OSHA does delve deeper into highly sought-after information for engineering controls, such as installing high-efficiency air filters; increasing ventilation rates in the work environment; installing physical barriers, such as clear plastic sneeze guards; installing a drive-through window for customer service; and incorporating specialized negative pressure ventilation in some settings, such as for aerosol-generation procedures in airborne infection isolation rooms and specialized autopsy suites.
However, OSHA then gets more general again in discussing topics such as hand-washing instructions, signage in restrooms and wearing of personal protective equipment – all nice to know, but this level of information is almost intuitive to facility and business owners. What they want – and need – are specifics.
Calling for a standard of care. Right now, the industry needs the ADAAG equivalent of design guidelines for COVID-19, identifying how-to information to lay out spaces, select materials, and install systems that mitigate exposure to current and future contagions. In the absence of this guidance, the market is becoming saturated with individual firms’ thoughts on best practices and what our post-pandemic workplace will look like. Granted, the ideas these firms share are great, but what facility and business owners truly need is concrete, codelike standards developed by the brightest in each sector of the building industry, debated and adopted as the “standard of care.”

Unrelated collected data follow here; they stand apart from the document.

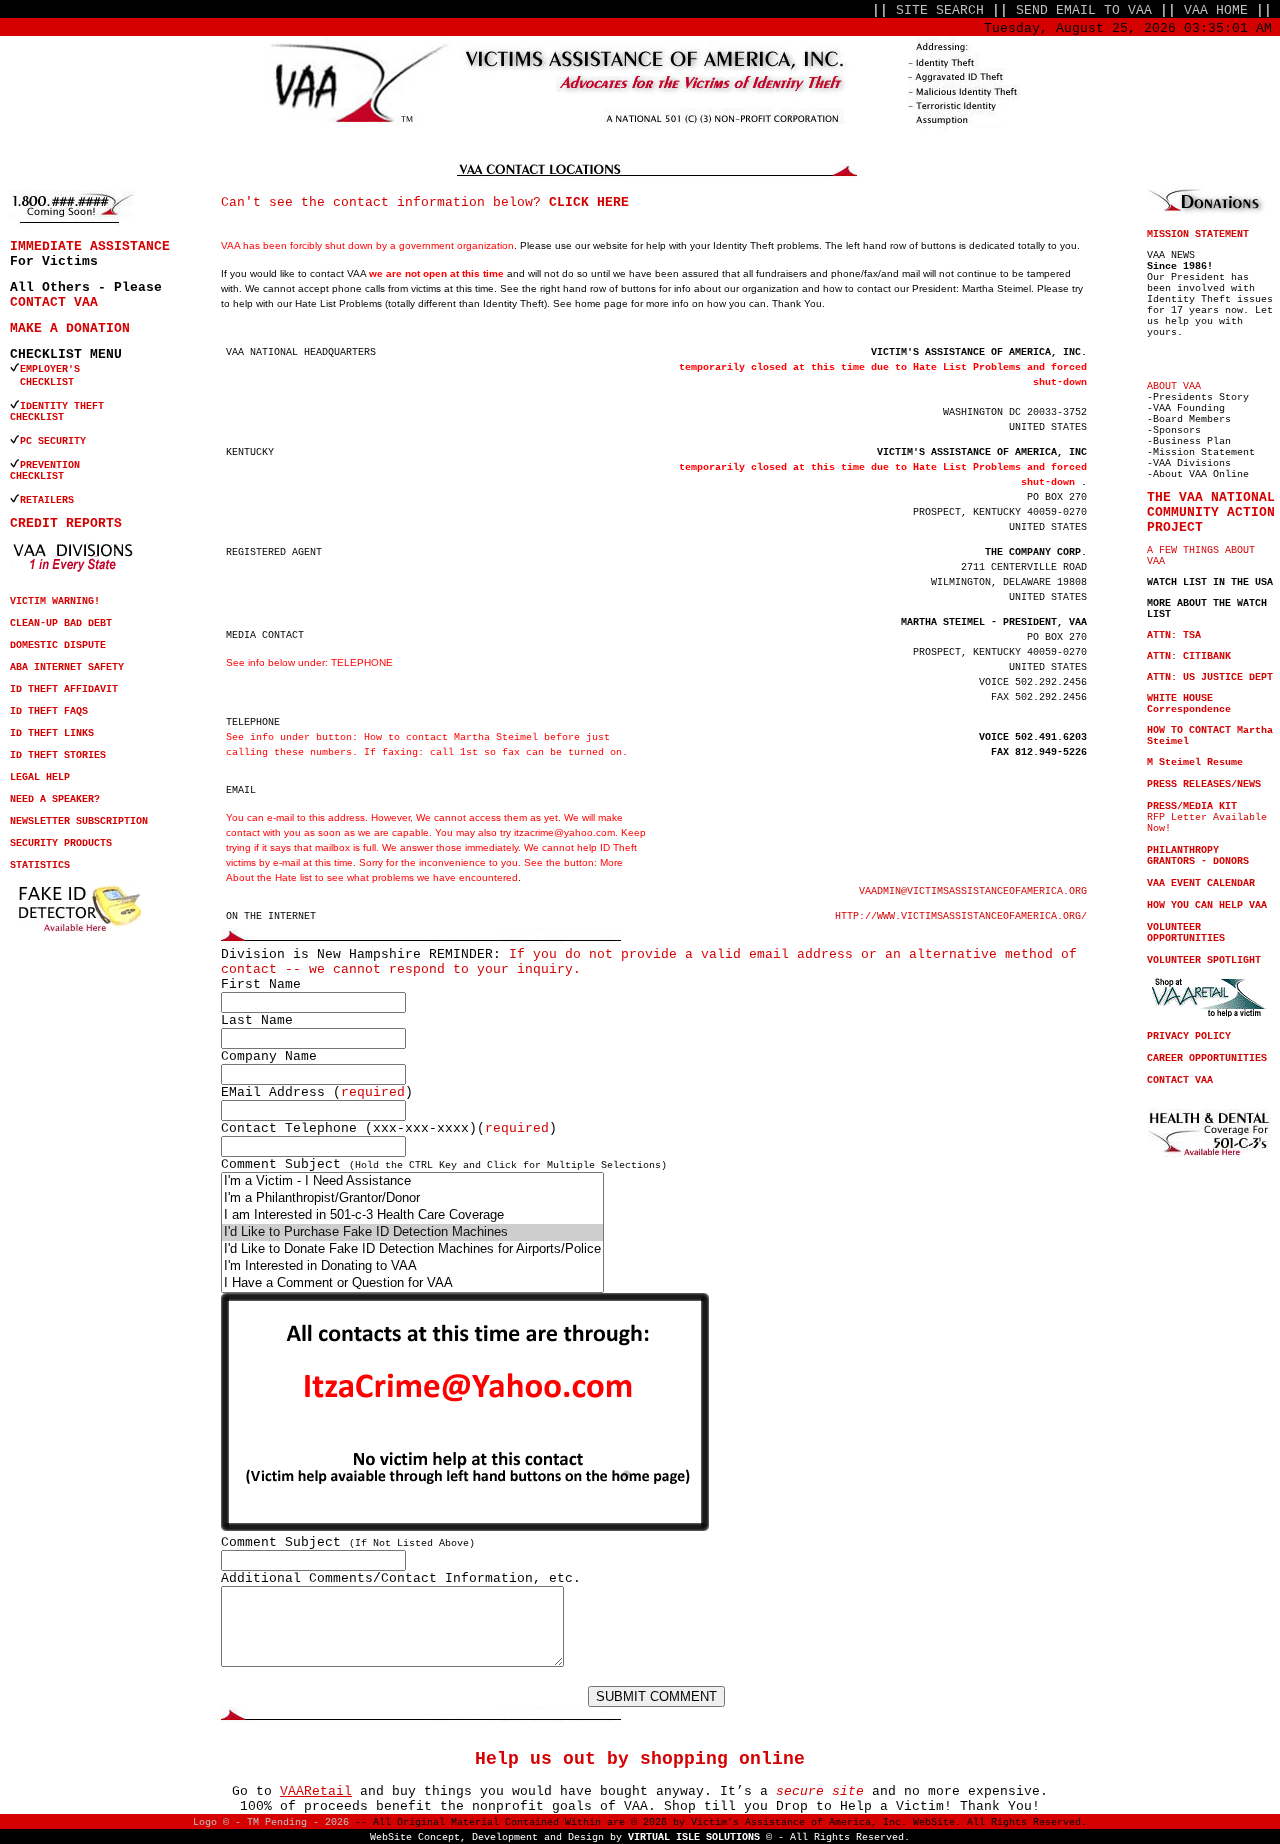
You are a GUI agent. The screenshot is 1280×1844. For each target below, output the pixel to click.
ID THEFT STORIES (58, 755)
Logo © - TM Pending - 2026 (271, 1822)
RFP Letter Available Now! (1207, 817)
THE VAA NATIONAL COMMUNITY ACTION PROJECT (1211, 512)
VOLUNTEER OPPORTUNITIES (1186, 933)
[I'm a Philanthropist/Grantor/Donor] (412, 1198)
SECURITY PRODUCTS (61, 843)
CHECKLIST (37, 417)
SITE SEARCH (940, 10)
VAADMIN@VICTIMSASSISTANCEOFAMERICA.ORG (973, 891)
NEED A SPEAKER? (55, 799)
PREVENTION (53, 465)
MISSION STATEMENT (1198, 234)
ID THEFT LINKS (52, 733)
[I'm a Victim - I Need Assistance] (412, 1181)
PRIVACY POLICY (1189, 1036)
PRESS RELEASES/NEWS (1204, 784)
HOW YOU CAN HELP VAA (1207, 905)
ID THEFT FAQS (49, 711)
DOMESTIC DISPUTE (58, 645)
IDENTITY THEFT (62, 406)
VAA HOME (1216, 10)
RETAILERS (47, 500)
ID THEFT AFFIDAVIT (64, 689)
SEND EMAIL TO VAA (1084, 10)
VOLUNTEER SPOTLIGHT (1204, 960)
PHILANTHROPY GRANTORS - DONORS (1198, 856)
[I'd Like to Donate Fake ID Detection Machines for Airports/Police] (412, 1249)
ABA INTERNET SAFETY (67, 667)
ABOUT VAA (1174, 386)
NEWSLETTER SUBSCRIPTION (79, 821)
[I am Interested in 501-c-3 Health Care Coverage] (412, 1215)
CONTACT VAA (54, 302)
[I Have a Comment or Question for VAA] (412, 1283)
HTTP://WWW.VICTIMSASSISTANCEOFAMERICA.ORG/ (961, 916)
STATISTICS (40, 865)
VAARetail (316, 1791)
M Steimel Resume (1195, 762)
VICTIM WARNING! (55, 601)
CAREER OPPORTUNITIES (1207, 1058)
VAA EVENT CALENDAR (1201, 883)
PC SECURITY (53, 441)
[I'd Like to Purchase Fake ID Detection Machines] (412, 1232)
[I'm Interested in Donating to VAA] (412, 1266)
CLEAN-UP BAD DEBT (61, 623)
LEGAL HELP (40, 777)
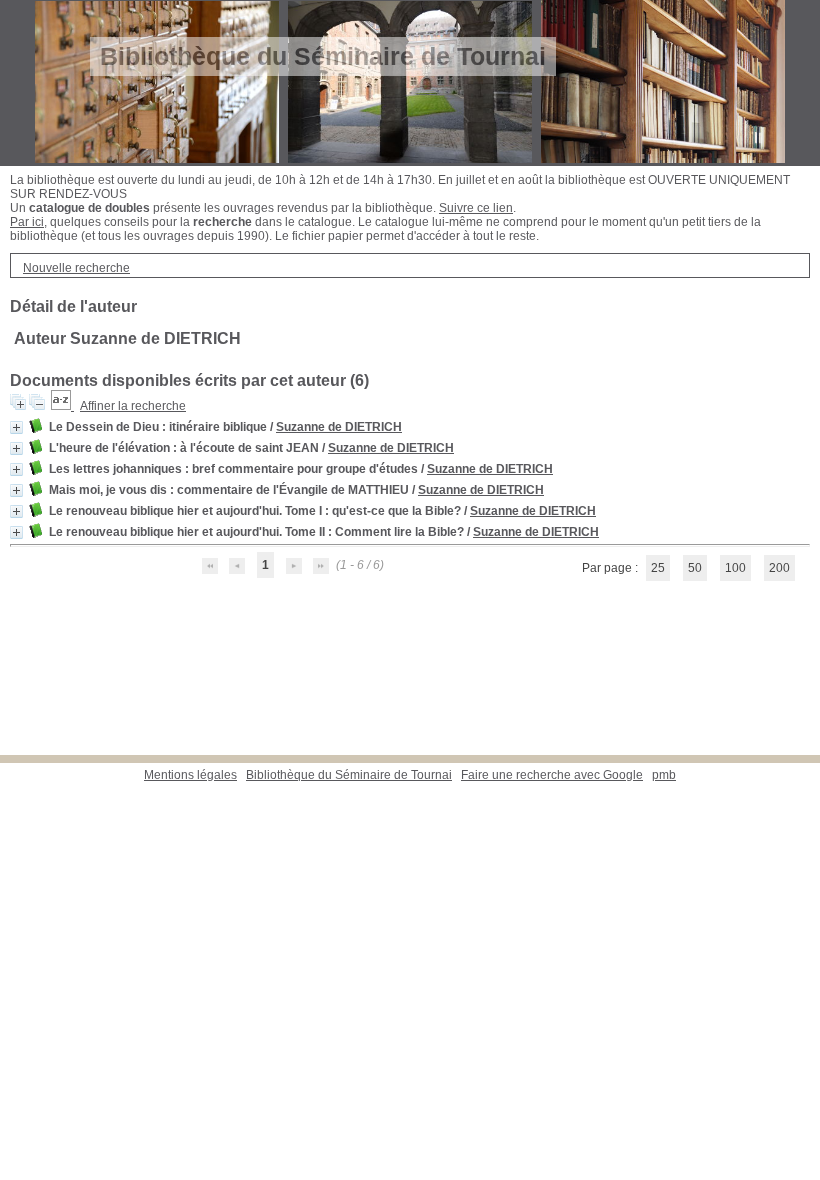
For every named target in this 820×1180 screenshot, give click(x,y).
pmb (664, 775)
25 (658, 568)
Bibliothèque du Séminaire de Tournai (349, 775)
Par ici (27, 222)
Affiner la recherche (133, 406)
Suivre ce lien (476, 208)
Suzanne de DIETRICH (339, 427)
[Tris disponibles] (62, 406)
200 (779, 568)
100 (735, 568)
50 (695, 568)
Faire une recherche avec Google (552, 775)
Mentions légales (190, 775)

The heating, ventilation, and air conditioning industry association, ASHRAE, is moving in that direction with its newly assembled Epidemic Task Force. This group aims to produce much-needed guidance to help hospitals and clinics cope with COVID-19 cases and ventilation, but the release timeline is unknown.
Once a design standard for buildings is published and adopted into law, whether at federal or local levels, facility and business owners can rely on the resulting design minimums to create spaces that mitigate and prevent the spread of contagious diseases. Until we have the collective knowledge of industry specialists to guide designs and budgets like the ADA does, we must rely on individual approaches to best practices to provide a safe workplace for employees and others.